[Pixel coordinate grounding data]
○ ○ ○
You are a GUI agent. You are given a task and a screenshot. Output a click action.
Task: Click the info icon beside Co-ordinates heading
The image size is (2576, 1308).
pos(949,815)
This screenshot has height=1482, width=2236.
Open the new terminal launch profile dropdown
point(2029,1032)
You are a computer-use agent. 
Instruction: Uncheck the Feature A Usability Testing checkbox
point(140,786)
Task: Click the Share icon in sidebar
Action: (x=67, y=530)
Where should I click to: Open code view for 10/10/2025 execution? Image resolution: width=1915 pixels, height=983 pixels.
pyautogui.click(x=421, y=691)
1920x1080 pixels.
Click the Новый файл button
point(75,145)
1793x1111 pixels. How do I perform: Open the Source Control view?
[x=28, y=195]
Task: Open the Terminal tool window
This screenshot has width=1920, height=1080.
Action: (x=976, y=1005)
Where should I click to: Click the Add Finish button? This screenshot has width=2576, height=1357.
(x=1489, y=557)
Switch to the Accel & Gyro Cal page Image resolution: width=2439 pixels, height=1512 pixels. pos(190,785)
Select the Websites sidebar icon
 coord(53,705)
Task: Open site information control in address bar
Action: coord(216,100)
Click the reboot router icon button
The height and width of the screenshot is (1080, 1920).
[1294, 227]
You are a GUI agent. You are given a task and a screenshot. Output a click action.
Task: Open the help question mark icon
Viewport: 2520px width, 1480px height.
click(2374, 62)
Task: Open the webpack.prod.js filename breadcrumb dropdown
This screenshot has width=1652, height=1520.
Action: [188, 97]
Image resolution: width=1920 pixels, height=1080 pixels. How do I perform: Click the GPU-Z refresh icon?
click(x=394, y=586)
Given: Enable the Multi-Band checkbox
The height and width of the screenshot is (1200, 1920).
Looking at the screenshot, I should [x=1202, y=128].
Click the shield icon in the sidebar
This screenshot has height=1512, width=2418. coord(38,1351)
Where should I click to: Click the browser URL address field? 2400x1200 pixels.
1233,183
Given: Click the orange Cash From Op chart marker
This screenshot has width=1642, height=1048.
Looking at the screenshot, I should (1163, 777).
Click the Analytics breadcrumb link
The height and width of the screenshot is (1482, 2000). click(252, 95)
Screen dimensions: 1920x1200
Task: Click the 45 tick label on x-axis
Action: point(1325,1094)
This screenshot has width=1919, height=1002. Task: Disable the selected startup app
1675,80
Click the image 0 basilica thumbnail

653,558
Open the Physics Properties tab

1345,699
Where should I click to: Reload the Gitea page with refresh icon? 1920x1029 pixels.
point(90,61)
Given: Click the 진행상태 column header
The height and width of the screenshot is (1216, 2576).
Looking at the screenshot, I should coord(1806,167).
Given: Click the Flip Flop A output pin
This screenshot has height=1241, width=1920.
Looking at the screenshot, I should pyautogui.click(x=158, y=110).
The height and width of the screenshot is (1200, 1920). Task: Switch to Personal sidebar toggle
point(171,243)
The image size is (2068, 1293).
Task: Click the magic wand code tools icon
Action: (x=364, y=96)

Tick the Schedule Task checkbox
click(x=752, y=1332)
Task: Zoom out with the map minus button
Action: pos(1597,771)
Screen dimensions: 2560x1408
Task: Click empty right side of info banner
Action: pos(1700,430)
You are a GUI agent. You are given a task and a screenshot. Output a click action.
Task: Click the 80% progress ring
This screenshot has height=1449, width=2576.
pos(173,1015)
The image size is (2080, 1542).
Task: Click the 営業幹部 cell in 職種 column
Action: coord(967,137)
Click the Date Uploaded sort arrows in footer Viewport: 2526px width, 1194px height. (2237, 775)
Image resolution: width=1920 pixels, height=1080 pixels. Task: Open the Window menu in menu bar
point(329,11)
○ ○ ○
## INSTRUCTIONS FOR THE TASK
The answer must be the full data, repeated word for word.

## REPLY TO THE TASK
You are a GUI agent. You are given a task and a screenshot. Output a click action.
Task: Click the info icon beside Co-ordinates heading
The image size is (2576, 1308).
pos(949,815)
This screenshot has height=1482, width=2236.
Open the new terminal launch profile dropdown
point(2029,1032)
You are a computer-use agent. 
Instruction: Uncheck the Feature A Usability Testing checkbox
point(140,786)
Task: Click the Share icon in sidebar
Action: (x=67, y=530)
Where should I click to: Open code view for 10/10/2025 execution? Image resolution: width=1915 pixels, height=983 pixels.
pyautogui.click(x=421, y=691)
1920x1080 pixels.
Click the Новый файл button
point(75,145)
1793x1111 pixels. How do I perform: Open the Source Control view?
[x=28, y=195]
Task: Open the Terminal tool window
This screenshot has width=1920, height=1080.
Action: (x=976, y=1005)
Where should I click to: Click the Add Finish button? This screenshot has width=2576, height=1357.
(x=1489, y=557)
Switch to the Accel & Gyro Cal page Image resolution: width=2439 pixels, height=1512 pixels. pos(190,785)
Select the Websites sidebar icon
 coord(53,705)
Task: Open site information control in address bar
Action: coord(216,100)
Click the reboot router icon button
The height and width of the screenshot is (1080, 1920).
[1294, 227]
You are a GUI agent. You are given a task and a screenshot. Output a click action.
Task: Open the help question mark icon
Viewport: 2520px width, 1480px height.
click(2374, 62)
Task: Open the webpack.prod.js filename breadcrumb dropdown
This screenshot has width=1652, height=1520.
Action: [188, 97]
Image resolution: width=1920 pixels, height=1080 pixels. How do I perform: Click the GPU-Z refresh icon?
click(x=394, y=586)
Given: Enable the Multi-Band checkbox
The height and width of the screenshot is (1200, 1920).
Looking at the screenshot, I should [x=1202, y=128].
Click the shield icon in the sidebar
This screenshot has height=1512, width=2418. coord(38,1351)
Where should I click to: Click the browser URL address field? 2400x1200 pixels.
1233,183
Given: Click the orange Cash From Op chart marker
This screenshot has width=1642, height=1048.
Looking at the screenshot, I should (1163, 777).
Click the Analytics breadcrumb link
The height and width of the screenshot is (1482, 2000). click(252, 95)
Screen dimensions: 1920x1200
Task: Click the 45 tick label on x-axis
Action: point(1325,1094)
This screenshot has width=1919, height=1002. Task: Disable the selected startup app
1675,80
Click the image 0 basilica thumbnail

653,558
Open the Physics Properties tab

1345,699
Where should I click to: Reload the Gitea page with refresh icon? 1920x1029 pixels.
point(90,61)
Given: Click the 진행상태 column header
The height and width of the screenshot is (1216, 2576).
Looking at the screenshot, I should coord(1806,167).
Given: Click the Flip Flop A output pin
This screenshot has height=1241, width=1920.
Looking at the screenshot, I should pyautogui.click(x=158, y=110).
The height and width of the screenshot is (1200, 1920). Task: Switch to Personal sidebar toggle
point(171,243)
The image size is (2068, 1293).
Task: Click the magic wand code tools icon
Action: (x=364, y=96)

Tick the Schedule Task checkbox
click(x=752, y=1332)
Task: Zoom out with the map minus button
Action: pos(1597,771)
Screen dimensions: 2560x1408
Task: Click empty right side of info banner
Action: pos(1700,430)
You are a GUI agent. You are given a task and a screenshot. Output a click action.
Task: Click the 80% progress ring
This screenshot has height=1449, width=2576.
pos(173,1015)
The image size is (2080, 1542).
Task: Click the 営業幹部 cell in 職種 column
Action: coord(967,137)
Click the Date Uploaded sort arrows in footer Viewport: 2526px width, 1194px height. (2237, 775)
Image resolution: width=1920 pixels, height=1080 pixels. Task: Open the Window menu in menu bar
point(329,11)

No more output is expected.